At length, however, he reached the woods which he had made the object of his excursion, and traversed them with care, muddling his disturbed brains with vague efforts to recall every circumstance of the catastrophe. It will readily be supposed that the influence of local situation and association was inadequate to produce conclusions different from those which he had formed under the immediate pressure of the occurrences themselves. "With many a weary sigh, therefore, and many a groan," the poor Dominie returned from his hopeless pilgrimage, and weariedly plodded his way towards Woodbourne, debating at times in his altered mind a question which was forced upon him by the cravings of an appetite rather of the keenest, namely, whether he had breakfasted that morning or no? - It was in this

twilight humour, now thinking of the loss of the child, then involuntarily compelled to meditate upon the somewhat incongruous subject of hung-beef, rolls, and butter, that his route, which was different from that which he had taken in the morning, conducted him past the small ruined tower, or rather vestige of a tower, called by the country people the Kaim of Derncleugh.

The reader may recollect the description of this ruin in the twenty-seventh chapter of this narrative, as the vault in which young Bertram, under the auspices of Meg Merrilies, witnessed the death of Hatteraick's lieutenant.

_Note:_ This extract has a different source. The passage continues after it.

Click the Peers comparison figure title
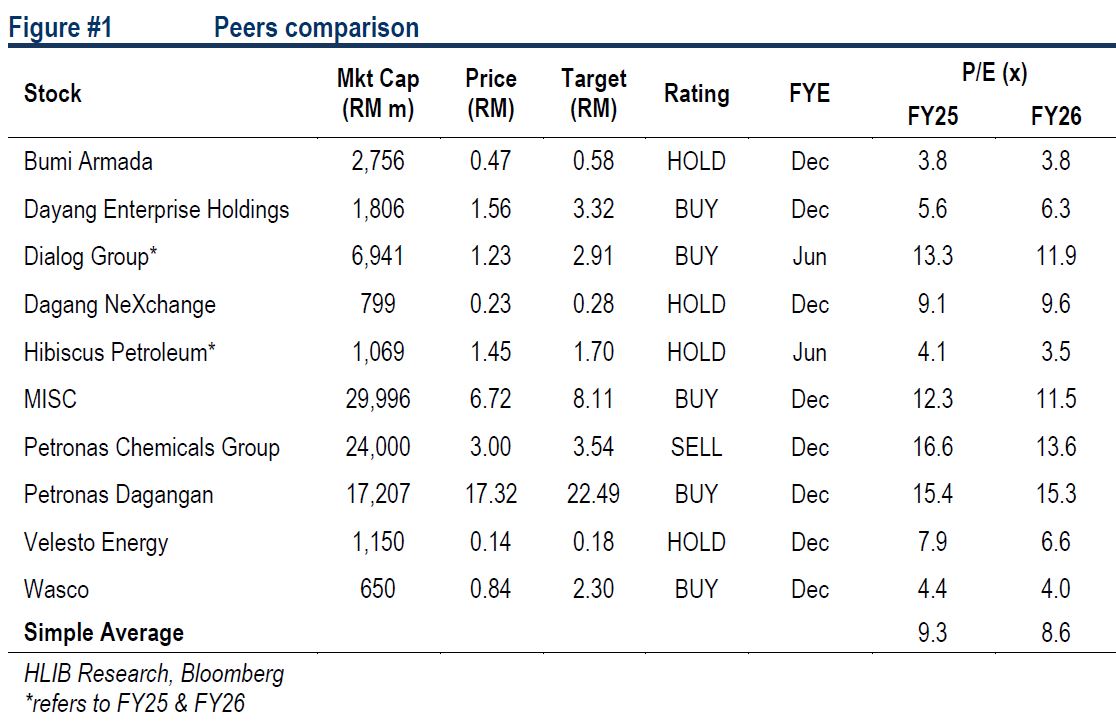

The tradition of the country added ghostly terrors to the natural awe inspired by the situation of this place, which terrors the gipsies, who so long inhabited the vicinity, had probably invented, or at least propagated for their own advantage. It was said that, during the times of the Galwegian independence, one Hanlon Mac-Dingawaie, brother to the reigning chief, Knarth Mac-Dingawaie, murdered his brother and sovereign, in order to usurp the principality from his infant nephew, and that being pursued for vengeance by the faithful allies and retainers of the house, who espoused the cause of the lawful heir, he was compelled to retreat, with a few followers whom he had involved in his crime, to this impregnable tower called the Kaim of Derncleugh, where he defended himself until nearly reduced by famine, when, setting fire to the place, he and the small remaining garrison desperately perished by their own swords, rather than fall into the hands of their exasperated enemies. This tragedy, which, considering the wild times wherein it was placed, might have some foundation in truth, was larded with many legends of superstition and diablerie, so that most of the peasants of the neighbourhood, if benighted, would rather have chosen to make a considerable circuit, than pass these haunted walls. The lights often seen around the tower when used as the rendezvous of the lawless characters by whom it was occasionally frequented, were accounted for, under authority of these tales of witchery, in a manner at once convenient for the private parties concerned, and satisfactory to the public.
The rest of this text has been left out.